[MATERIAL PROVIDED — start]

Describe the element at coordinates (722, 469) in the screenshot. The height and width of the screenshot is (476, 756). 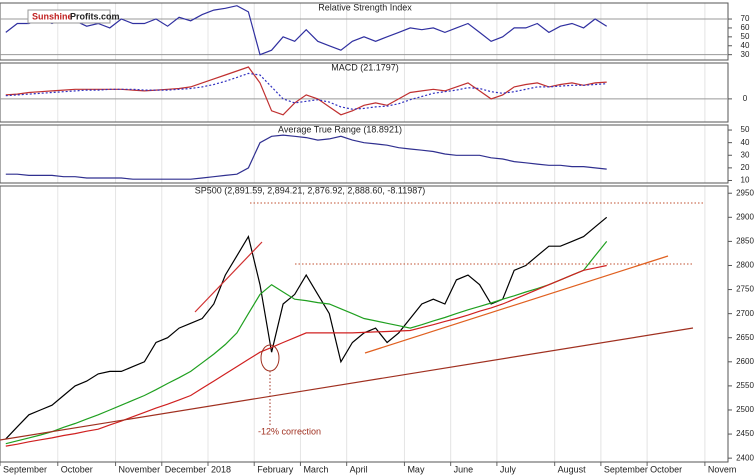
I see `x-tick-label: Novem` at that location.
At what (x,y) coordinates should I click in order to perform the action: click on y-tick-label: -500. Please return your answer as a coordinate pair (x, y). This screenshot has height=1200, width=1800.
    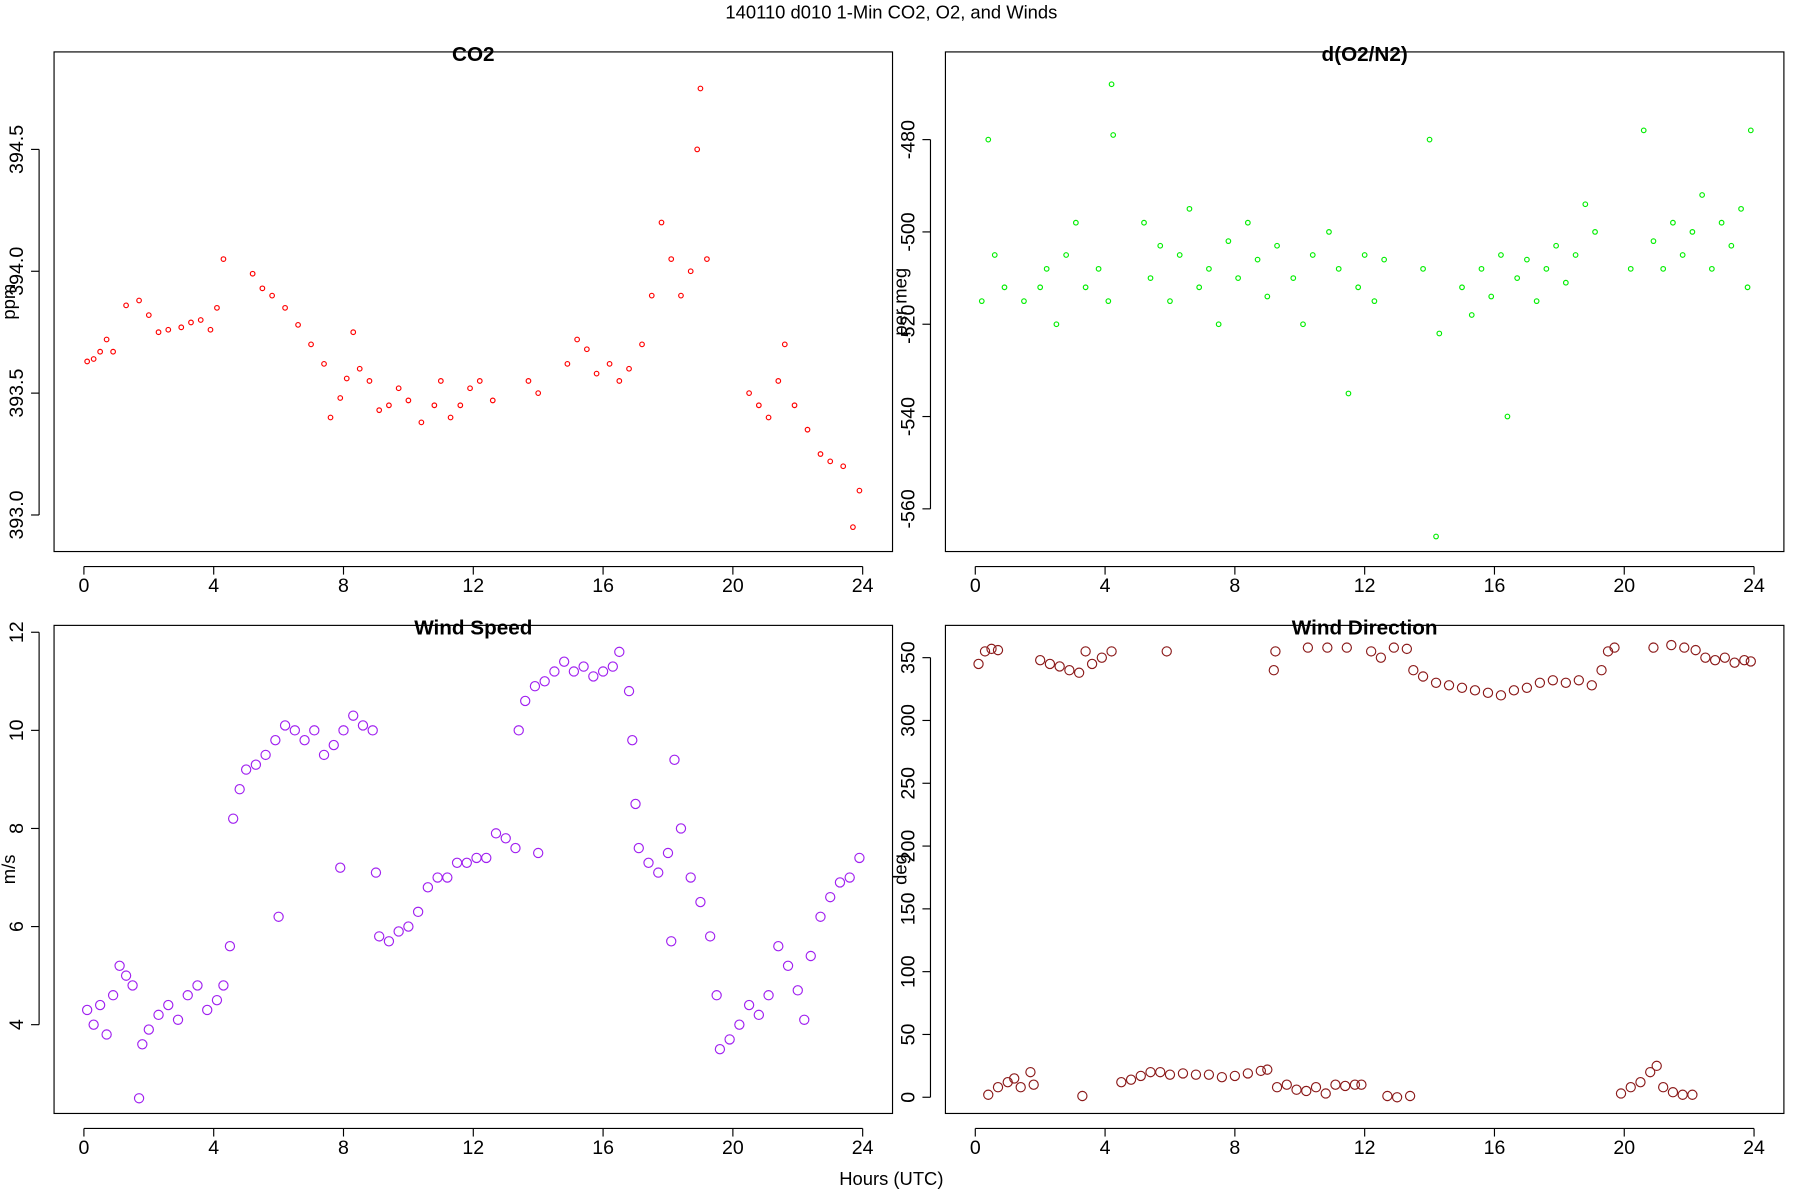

[MATERIAL PROVIDED — finish]
[MATERIAL PROVIDED — start]

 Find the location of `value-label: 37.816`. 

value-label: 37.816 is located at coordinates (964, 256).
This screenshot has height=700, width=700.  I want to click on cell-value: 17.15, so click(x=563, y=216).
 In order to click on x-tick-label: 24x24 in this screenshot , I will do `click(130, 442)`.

[MATERIAL PROVIDED — finish]

TASK REQUIREMENTS.
Swap "coordinates" for "position" in the lines starting with the one that contains "Describe the element" and going on through the one that contains "At what (x,y)", and give only those lines again with all else unchanged. Leave the pictures out.

SOLVED EXERCISE.
Describe the element at position (722, 469) in the screenshot. The height and width of the screenshot is (476, 756). 
I see `x-tick-label: Novem` at that location.
At what (x,y) position should I click in order to perform the action: click on y-tick-label: -500. Please return your answer as a coordinate pair (x, y). This screenshot has height=1200, width=1800.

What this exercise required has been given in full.